#CAPAZ Recommendations: Pluriverso de Paz (Pluriverse of peace)
The Web page Pluriverso de paz is designed to show the results of the community component of the School, Territory, and Post-Conflict project. This project was concerned with investigating how social organisations in southern Tolima have built and are building peace in the midst of conflict.
The project’s researchers have been investigating how community organisations in southern Tolima have built different reconciliation initiatives in the midst of the armed conflict and during the post-conflict period.
«The project “School, Territory and Post-Conflict: building a local culture of peace in the South of Tolima, Colombia” was conceived based on two central themes: 1. life in the school and the armed conflict, and 2. how a shared vision of the future can be built from a cultural-territorial perspective. The project was also approached through two perspectives on peace-building: one that asks how the conflict has impacted the school and what transformations it has brought about, and another that asks how peace has been/is being built in the midst of the conflict».

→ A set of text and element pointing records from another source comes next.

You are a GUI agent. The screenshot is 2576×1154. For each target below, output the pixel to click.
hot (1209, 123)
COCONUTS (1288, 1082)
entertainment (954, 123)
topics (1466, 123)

Click here to browse the project’s products (books, videos, methodological proposals, etc.)
Co-researched with teachers and organisations from four regions of southern Tolima (Chaparral, Planadas, Rioblanco and Ataco), this project involved the use of different participatory research tools to explore,and name (and thus make visible) future projects and community aspirations that, from a problematised view of reality, would co-create peace initiatives supported by a citizen network anchored in the territory.
This was a participatory research project implemented between September 2018 and June 2021 as part of a joint call made in 2017 between the UK’s UKRI (Newton Fund) and Colombia’s Ministry of Science, Technology, and Innovation (MinCiencias) for high quality, transformative, and internationally competitive collaborative research projects that will help consolidate Colombia’s peacebuilding.
Each of the organisations with which we have worked in the framework of the project has been tackling challenges that have allowed us to advance in, for example, making women visible in the public sphere, the design of productive life projects that allow young people to stay in the territory, conquering the public space to tackle different types of violence, etc. In short, it is a territory in which the social fabric has experienced moments that have made it possible to understand that community work transforms and builds peace.